Además de las gallega, vasca y catalana, en España existen otras lenguas minoritarias. Incluso en Cataluña, en el valle de Arán, muchas poblaciones de esta zona del Pirineo de Lleida hablan una lengua propia y distinta del catalán: el aranés, que cuenta con emisoras de radio e incluso alguna televisión local propia. En Asturias se habla la lengua asturiana o bable. En León, en la comarca del Bierzo se habla una lengua prácticamente idéntica al gallego; e incluso en Extremadura hay varios pueblos que, por influencias históricas, hablan también gallego; en Murcia existe el panocho, una variedad lingüística con muchos aportes del aragonés. Y por supuesto, en nuestra tierra, además del castellano se habla el aragonés y el catalán.

El concepto de "nacionalismo", asociado al de lengua tiene su origen en el Romanticismo europeo, que se desarrolló a lo largo del siglo XIX. De este modo, después de siglos sin ser utilizadas en la administración, la iglesia o la escuela, el fomento de las lenguas regionales tuvo su principal baluarte en el uso que de ellas hicieron reconocidos y prestigiosos poetas y escritores (hombres y mujeres) en muchas de sus obras literarias. Sin embargo sería errónea la identificación entre lengua y nación. La lengua puede ser uno de los aglutinantes de un pueblo, pero no su determinante. Incluso, históricamente se dieron casos en que las naciones aparecieron antes que el idioma, como es el caso de Italia, donde en 1860, tan sólo un tres por ciento de su población hablaba el toscano, que años después se convertiría en el idioma nacional.

**SECCIÓN DE DATOS**
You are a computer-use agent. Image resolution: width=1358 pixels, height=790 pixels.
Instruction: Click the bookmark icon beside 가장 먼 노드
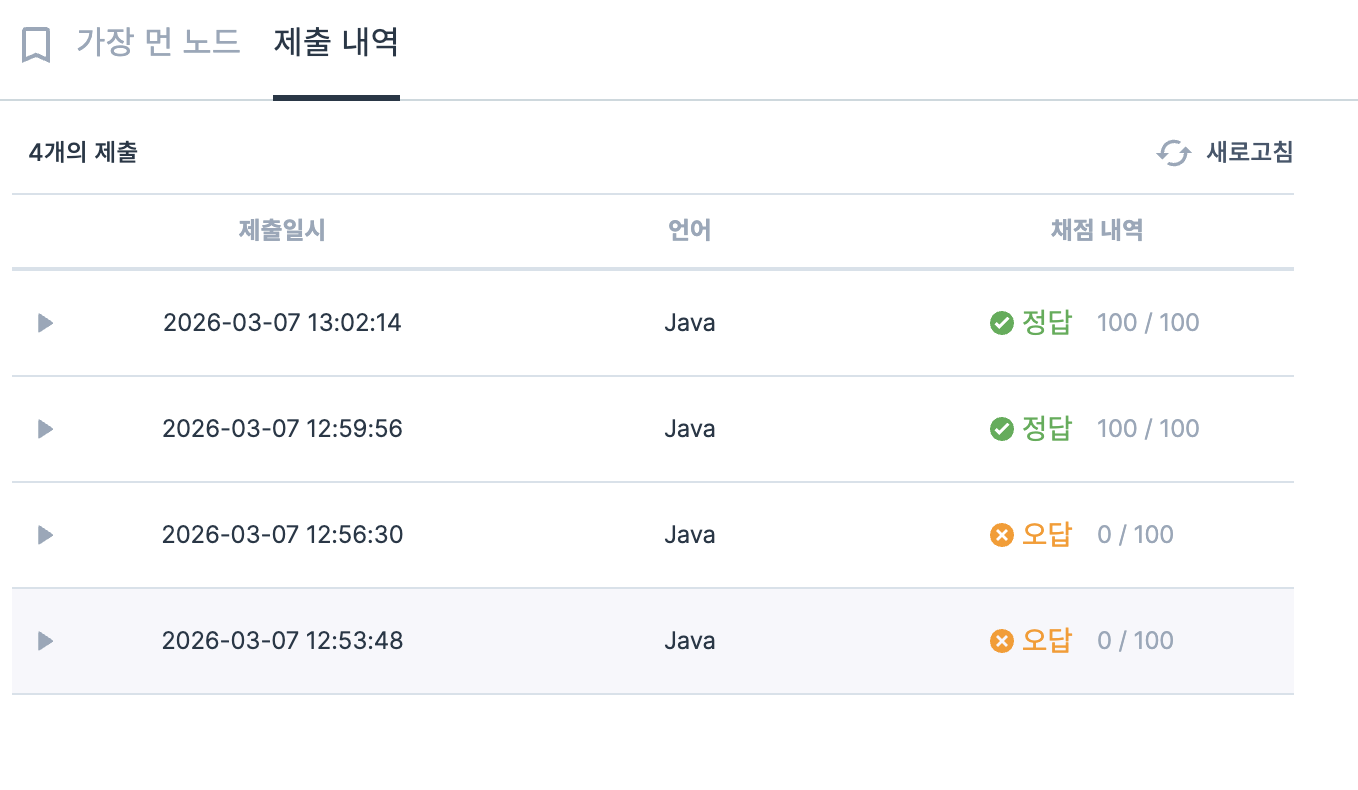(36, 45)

**ACCIONES A REALIZAR**
1) Responde a estas preguntas sobre el texto acerca de las lenguas de España:
(a) ¿Qué lengua propia se habla en el valle de Arán?
(b) ¿En qué movimiento tiene su origen el concepto de "nacionalismo" asociado al de lengua?
(c) ¿Qué porcentaje de la población de Italia hablaba el toscano en 1860?
2) Reproduce literalmente el tramo del texto sobre las lenguas de España que va desde "Además de las" hasta "y el catalán.".
3) Retoma el texto sobre las lenguas de España y continúalo a partir de su última frase.

**RESPUESTAS**
1)
(a) El aranés.
(b) En el Romanticismo europeo.
(c) Un tres por ciento.

2)
Además de las gallega, vasca y catalana, en España existen otras lenguas minoritarias. Incluso en Cataluña, en el valle de Arán, muchas poblaciones de esta zona del Pirineo de Lleida hablan una lengua propia y distinta del catalán: el aranés, que cuenta con emisoras de radio e incluso alguna televisión local propia. En Asturias se habla la lengua asturiana o bable. En León, en la comarca del Bierzo se habla una lengua prácticamente idéntica al gallego; e incluso en Extremadura hay varios pueblos que, por influencias históricas, hablan también gallego; en Murcia existe el panocho, una variedad lingüística con muchos aportes del aragonés. Y por supuesto, en nuestra tierra, además del castellano se habla el aragonés y el catalán.

3)
Según el escritor holandés Ian Buruma, autor del libro El Camino a Babel, uno de los principales atractivos de una lengua coloquial, dialecto o jerga, incluso la principal razón para resucitarla o inventarla, reside en el hecho de que los ajenos a ella no la entiendan. Así entendida, en cierto sentido, la lengua se convierte en una especie de "santo y seña". De manera que si la comprendes (recordando al grupo de cantantes chilenos Quilapayún) "se abre la muralla", y si no, "se cierra la muralla". El riesgo reside, por tanto, en que a la lengua se le incorpore una categoría discriminatoria que, lejos de favorecerla, vaya contra la integración social.

Y es que ni la identidad ni la territorialidad tienen conexión alguna con la existencia de una sola cultura y una sola lengua, e incluso las culturas pueden perdurar, incluso, después de haber adoptado otro idioma. Un ejemplo bien palpable lo encontramos en el Imperio romano, de cuyo Derecho, cultura, organización política, económica y social somos herederos los europeos y países que nacieron de su aculturación (caso de Estados Unidos, los Estados de Latinoamérica y Australia). Pero volviendo a la pretendida relación entre nacionalismo y lengua, hay que tener en cuenta que las lenguas minoritarias estándares (normalizadas) que se aprenden en las escuelas de la mayoría de países de Europa y que se escriben --dejando a un lado el mayor o menor número de personas que las habla-- son relativamente recientes. Así, por ejemplo, el flamenco enseñado en la Bélgica actual, no es el que las madres y las abuelas de Flandes utilizaban con sus hijos. Y lo mismo ocurre en España.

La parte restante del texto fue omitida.